Her lab analysis which included complete blood count, showed bicytopenia with a total leukocyte count of 1 × 103/mm3 (leukopenia with absolute neutropenia (ANC) = 500/μL), a hemoglobin level of 8.9 mg/dL (moderate anemia with anisopiokilocytosis), and a platelet count of 184 × 103/μL. In addition, she had 5% blast cells.

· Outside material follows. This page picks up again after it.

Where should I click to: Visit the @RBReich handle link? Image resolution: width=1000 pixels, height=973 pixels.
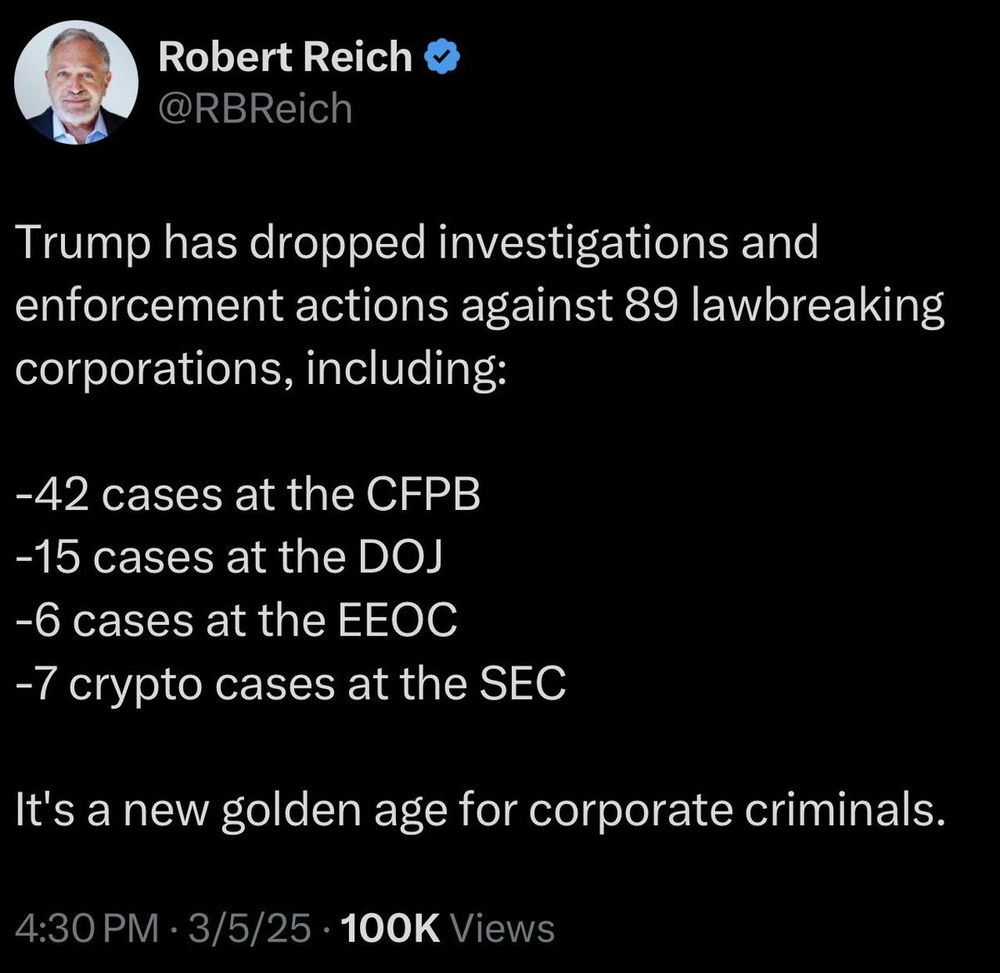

She underwent CT chest, abdomen, and pelvis to diagnose suspected hematological malignancy, which reported significant hepatosplenomegaly with bilaterally enlarged kidneys having hypo-enhancing areas. There were also bulky hypodense ovaries, enlarged abdominopelvic lymph nodes, and an ovoid soft-tissue density nodule in the right breast (Fig. 1a–f). On mammography (Fig. 2a–d), she had heterogeneously dense (type C) breast parenchyma, which may obscure small masses. A rounded high-density mass was seen in the right breast with indistinct and partly obscured margins was seen in an upper central location at 12 o’clock position with internal few punctuate microcalcifications, having a measurement of 22 × 18 mm (Fig. 2b). Targeted ultrasound of the same area corresponding to the mammogram confirmed a rounded hypoechoic lesion with microlobulations and angular margins having posterior acoustic shadowing (Fig. 3a). The patient was categorized as BIRADS- 4c (highly suspicious for malignancy) in the right breast and advised biopsy. Strain elastography was also performed with a ratio of 3.7, which indicated a relatively hard lesion (Fig. 3b). Additional ill-defined heterogeneous areas with interspersed hypoechoic areas were seen in the upper outer quadrants of both breasts with increased vascularity on Doppler flow, suggesting inflammation. Rounded enlarged pathological axillary lymph nodes were also seen bilaterally.

Fig. 1
figure 1

Post IV contrast CT scan axial slices of a 40-year-old female showing a a rounded ovoid mass in the right breast (yellow arrow), b, c bilateral dense breast parenchyma and enlarged axillary lymph nodes (AN), d enlarged liver (L) and spleen (S), e enlarged globular hypodense kidneys (K), upper abdominal lymphadenopathy (LN) and f enlarged bilateral hypodense ovaries (OV)

Fig. 2
figure 2

Mammogram images of same female a, b MLO and CC views of right breast showing heterogeneously dense breast parenchyma with a rounded high-density having indistinct and party obscured margins in upper central location (white arrow), c, d MLO and CC views of left breast showing heterogeneously dense breast parenchyma

Fig. 3
figure 3

Ultrasound of same lesion as described in mammogram in right breast 12 o’clock position showing a a rounded hypoechoic lesion with micro-lobulations and angular margins having posterior acoustic shadowing, b strain elastography was also performed with ratio of 3.7 which indicated hard lesion

The CNB of the lump indicated an atypical lymphoid infiltrate composed of small cells with scanty cytoplasm and immature chromatin. Immunohistochemistry showed positive TdT, PAX-5, and CD 3 markers. Overall findings were suggestive of involvement by precursor B lymphoblastic leukemia/lymphoma. In addition, CBC showed atypical cells on bone marrow aspirate confirmed to be precursor B lymphoblastic leukemia with positive CD 20 and Philadelphia chromosome 9:22. Thus, establishing the diagnosis of ALL with breast and axillary lymph node metastasis.

She was started on chemotherapy with HCVAD protocol cycle 1; however, she could not follow up in our oncology department and was referred to another hospital due to financial issues.

Conclusions

Differential diagnosis of bilateral breast involvement, especially in young females with cytopenias, should include ALL and prompt biopsy for clinical/radiologically benign or malignant appearing masses [2, 5, 8]. This will aid in formulating a definite diagnosis and allow rapid initiation of treatment. In addition, local treatment alone can induce disease remission and better prognosis in patients having leukemic infiltration [8].

To conclude, ALL infiltrating breast is rare but should be given due consideration, especially in known primary hematopoietic malignancy, particularly in patients presenting with a history of sudden lumps in the breast. A CNB can give reliable results in combination with flow cytometry and immunocytochemistry, circumventing the need for an excisional biopsy and allowing the commencement of early treatment.